REPUBLIKA.CO.ID,JAKARTA -- Nuansa sepi menjelang hari Proklamasi ini hinggap ke permukiman warga di berbagai daerah. Masyarakat seperti kurang darah dan kurang gairah menyambut perayaan Proklamasi. Pada tahun tahun sebelumnya, perayaan 17 Agustus di Bali masih terbilang meriah. Hal itu terlihat misalnya pada pemasangan bendera di kompleks kompleks perumahan dan pada kendaraan, serta menjamurnya kegiatan perlombaan, seperti memanjat pohon pinang, lomba lari karung, atau lomba makan kerupuk.
“Sekarang kami tidak menga dakan kegiatan itu. Yang ada kegiatan spontan dari warga, tapi tidak seperti tahun lalu,” kata H Sujatman, salah seorang warga di Perumahan Nuansa Kori, Ubung Kaja, Denpasar. Dari pemantauan ROL, perayaan 17an di Kota Denpasar memang lesu. Di Perumnas Monang Maning, misalnya, tidak ada kegiatan merayakan 17an secara khusus. Memang, warga diminta untuk menghias rumahnya dan memasang bendera, dan katanya itu akan dilombakan. Namun, mengingat banyak warga yang mudik, imbauan itu terasa hambar.
Menjelang Proklamasi di Bojong Kacur, Kelurahan Cibeunying, Kabupaten Bandung, juga terasa sepi. Memang, tetap ada warga yang memasang umbul umbul dan bendera. Namun, atmosfir Proklamasi itu seolah tertelan oleh hiruk pikuk Lebaran yang akan dirayakan Ahad (19/8). Ketua RW 25 Bojong Kacor, Kiswanto, mengatakan, warga di lingkungannya tidak melakukan perayaan khusus Agustusan seperti perlombaan untuk anak anak.

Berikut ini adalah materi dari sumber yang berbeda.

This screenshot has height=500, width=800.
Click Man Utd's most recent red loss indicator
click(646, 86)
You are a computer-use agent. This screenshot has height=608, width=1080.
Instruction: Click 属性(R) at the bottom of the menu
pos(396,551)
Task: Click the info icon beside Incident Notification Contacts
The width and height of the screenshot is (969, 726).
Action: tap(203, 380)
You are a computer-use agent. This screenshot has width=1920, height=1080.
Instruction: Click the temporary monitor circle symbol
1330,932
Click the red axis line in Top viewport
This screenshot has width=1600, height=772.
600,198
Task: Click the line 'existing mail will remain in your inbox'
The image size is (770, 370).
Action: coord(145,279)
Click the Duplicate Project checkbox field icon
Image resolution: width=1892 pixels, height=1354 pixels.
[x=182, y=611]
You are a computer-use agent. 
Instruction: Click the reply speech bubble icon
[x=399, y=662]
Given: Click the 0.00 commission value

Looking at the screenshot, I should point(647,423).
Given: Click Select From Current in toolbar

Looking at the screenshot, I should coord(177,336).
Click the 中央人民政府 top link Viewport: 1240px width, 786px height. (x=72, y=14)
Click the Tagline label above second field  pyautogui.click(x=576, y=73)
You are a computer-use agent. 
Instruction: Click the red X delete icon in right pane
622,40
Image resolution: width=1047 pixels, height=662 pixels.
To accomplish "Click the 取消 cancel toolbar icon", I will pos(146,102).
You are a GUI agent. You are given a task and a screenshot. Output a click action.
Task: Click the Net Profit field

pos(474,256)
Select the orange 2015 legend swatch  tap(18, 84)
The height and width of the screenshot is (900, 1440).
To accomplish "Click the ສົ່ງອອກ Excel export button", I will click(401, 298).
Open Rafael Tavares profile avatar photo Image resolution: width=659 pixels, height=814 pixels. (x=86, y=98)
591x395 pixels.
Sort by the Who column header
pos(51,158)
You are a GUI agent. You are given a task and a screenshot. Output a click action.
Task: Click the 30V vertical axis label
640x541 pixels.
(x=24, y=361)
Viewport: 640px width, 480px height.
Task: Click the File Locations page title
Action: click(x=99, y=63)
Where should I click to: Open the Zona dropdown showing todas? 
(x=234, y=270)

Sebagai gantinya, warga mengadakan pengajian. Tapi, menurut Kiswanto, pe gawai swasta di wilayah Surapati, Bandung, tidak tepat rasanya jika sepinya perayaan kemerdekaan ini dihubungkan dengan berlangsungnya ibadah puasa umat Muslim. Alasan dia, bukankah ketika Bung Karno, Bung Hatta, dan para penyusun proklamasi 1945 dulu juga bergerak di bulan Ramadhan. Ia menduga sepinya perayaan Agustusan ini bukan karena bersamaan dengan bulan puasa, tetapi karena sudah kehilangan makna.
Tapi seremonial atau tidak seremonial, alasan nasionalis tetap mendorong Dewi, warga Jalan Pahlawan, Bandung, untuk memborong bendera dan umbul umbul. Ia sudah sepakat bersama warga di permukimannya mengadakan syukuran Hari Kemerdekaan. Meski tidak ada lomba, merayakan Proklamasi adalah wajib hukumnya. Dewi mengatakan, masyarakat jangan sampai melupakan sejarah Indonesia. “Anak anak sekarang sudah lupa Pancasila, lupa UUD 1945,” keluhnya.
Dari Jakarta, Anita, warga Radio Dalam, Kebayoran Baru, Jakarta Selatan, mengatakan, sebisa mungkin lingkungan tempat tinggalnya tidak meninggalkan tradisi lombalomba Proklamasi. Meski ia akui tahun ini perayaan 17 Agustus kurang semarak. Dulu, kenang dia, Proklamasi dirayakan lewat pentas tari, menyanyi, parodi, lomba. Tapi tahun ini hanya ada lomba azan, membaca Alquran, cerdas cermat, dan menggambar.